The categorical product A × B of two objects is characterized by a universal property: it comes with projections π_1: A×B → A and π_2: A×B → B such that for any object C with morphisms f: C → A and g: C → B, there is a unique morphism ⟨f,g⟩: C → A×B with π_1∘⟨f,g⟩ = f and π_2∘⟨f,g⟩ = g. The coproduct A+B is the dual: characterized by injections and unique morphisms out of it. In Set these are Cartesian product and disjoint union; in Grp they are direct product and free product; in Ab they coincide as the direct sum.
Prove that the Cartesian product of sets satisfies the universal property of the categorical product in Set. Then derive the coproduct by duality and verify it is the disjoint union. Compute products and coproducts in a poset category to see they correspond to meets (infima) and joins (suprema).
You already know the Cartesian product of sets: A × B = {(a, b) : a ∈ A, b ∈ B}. Category theory asks a surprising question: can we describe this construction purely in terms of morphisms, without ever mentioning elements? The answer is the universal property of the product.
The categorical product A × B is defined by two projection morphisms π₁: A×B → A and π₂: A×B → B, satisfying the following condition: for any object C and any pair of morphisms f: C → A and g: C → B, there exists a unique morphism ⟨f,g⟩: C → A×B such that π₁∘⟨f,g⟩ = f and π₂∘⟨f,g⟩ = g. The key word is *unique* — there is exactly one way to factor a pair of morphisms through the product. You can verify this in Set: the unique morphism ⟨f,g⟩ is just c ↦ (f(c), g(c)), the function that pairs the outputs. Any other function into A × B that agrees with π₁ and π₂ must produce the same pairs, so uniqueness holds.

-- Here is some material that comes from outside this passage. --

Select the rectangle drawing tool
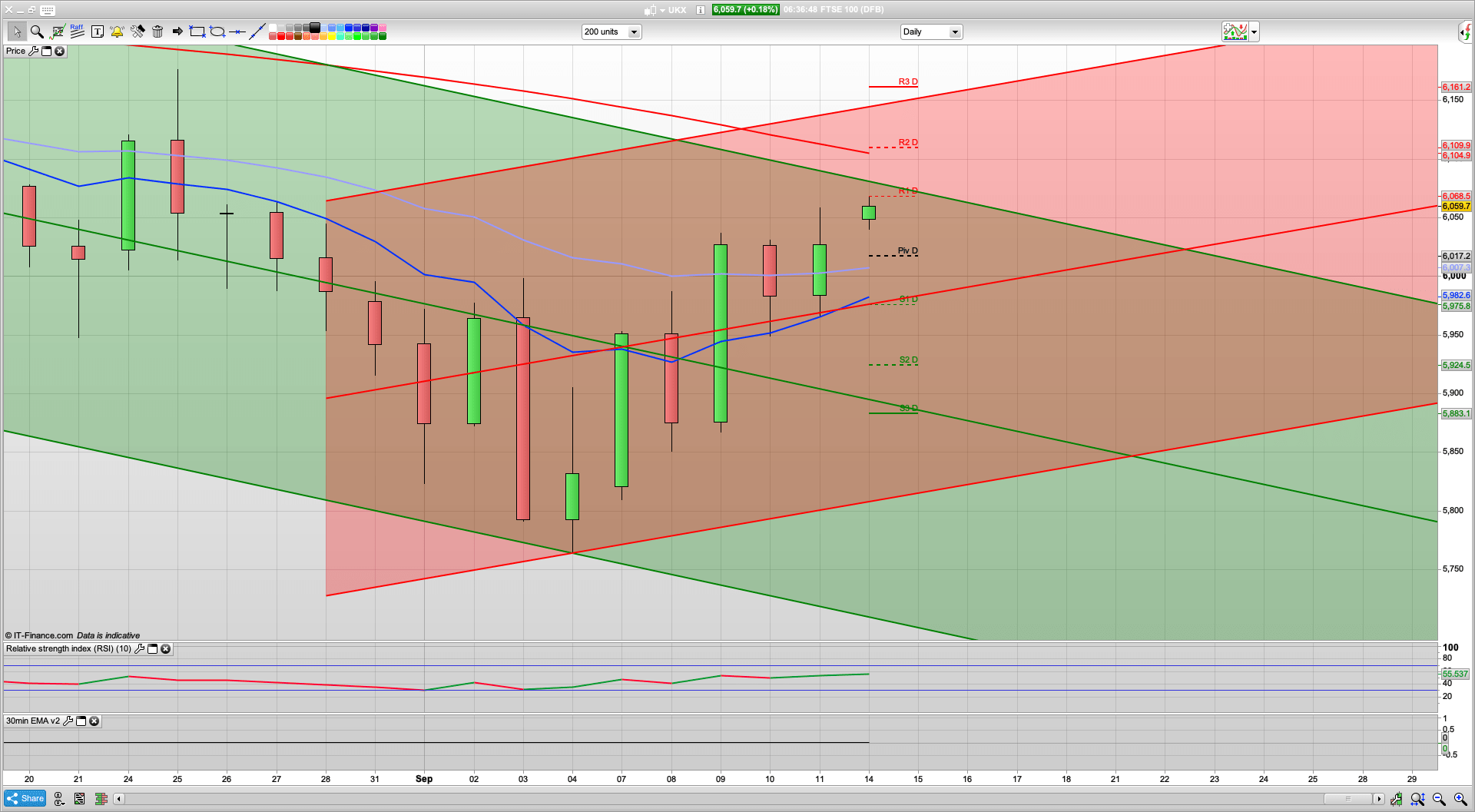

The coproduct is the dual construction — obtained by reversing all the arrows. The coproduct A + B comes with injection morphisms i₁: A → A+B and i₂: B → A+B, and for any C with morphisms f: A → C and g: B → C, there is a unique morphism [f,g]: A+B → C satisfying [f,g]∘i₁ = f and [f,g]∘i₂ = g. In Set, this is the disjoint union: [f,g] applies f to elements tagged as coming from A and g to elements tagged as coming from B. Notice how the arrows to the product (morphisms *into* A×B) become arrows from the coproduct (morphisms *out of* A+B) — perfect duality.

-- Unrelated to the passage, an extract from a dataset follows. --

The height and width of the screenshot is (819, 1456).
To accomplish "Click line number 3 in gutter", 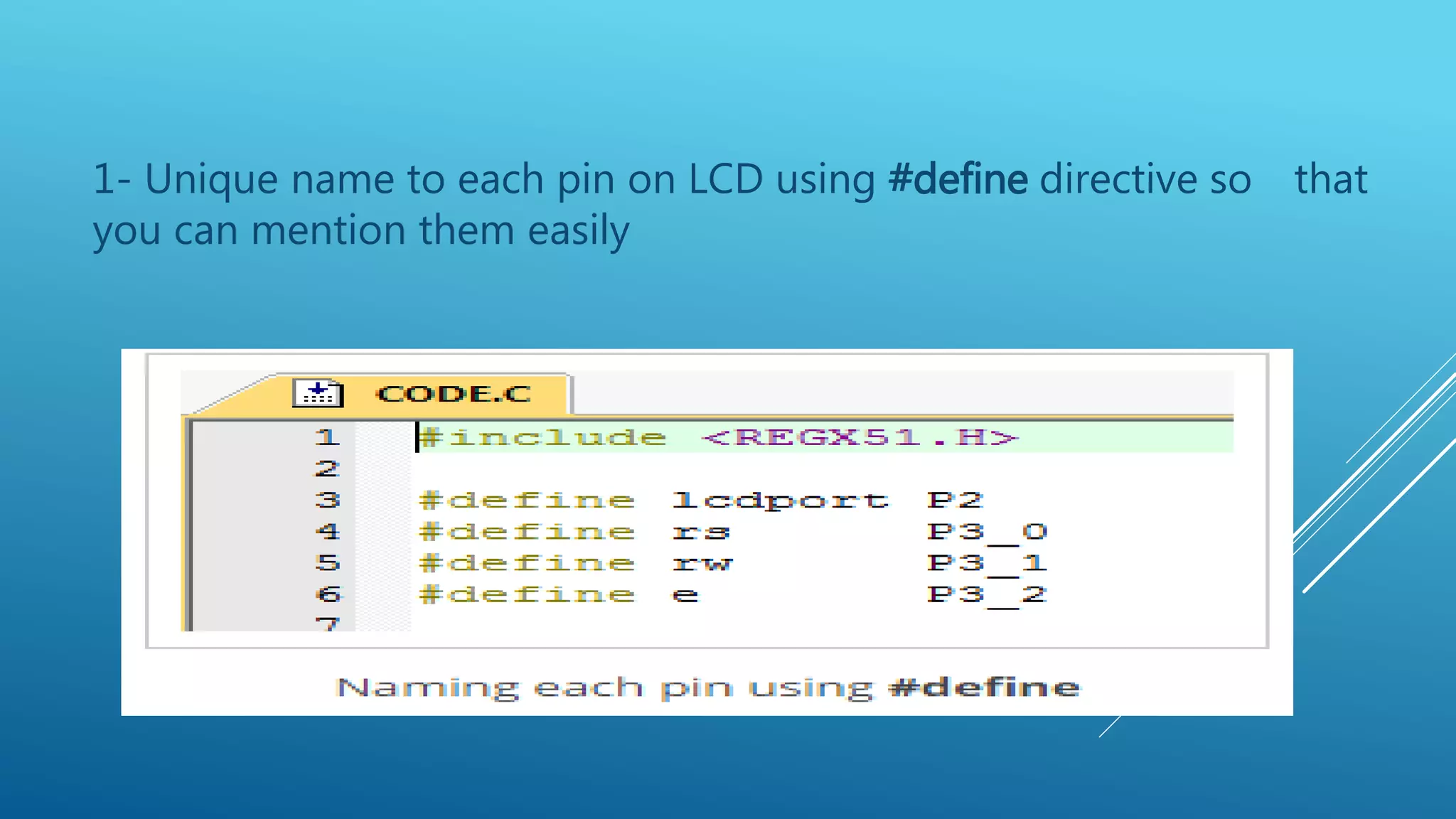I will pos(327,500).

The behavior of products and coproducts varies dramatically across categories. In a poset (ordered set viewed as a category), the product of two elements is their meet (greatest lower bound) and the coproduct is their join (least upper bound) — notions you may recognize from lattice theory. In Ab, finite products and coproducts coincide as the direct sum A ⊕ B, a special property of abelian categories. In Grp, the product is the familiar direct product but the coproduct is the free product A * B, a much larger and more complicated construction where elements interleave freely from both groups.
The deep lesson is that the same abstract universal property pattern — existence and uniqueness of a factoring morphism — determines the "right" notion of pairing or co-pairing in each category. The product is defined by what maps *into* it; the coproduct by what maps *out of* it. Mastering this duality is the first step toward understanding limits and colimits in full generality.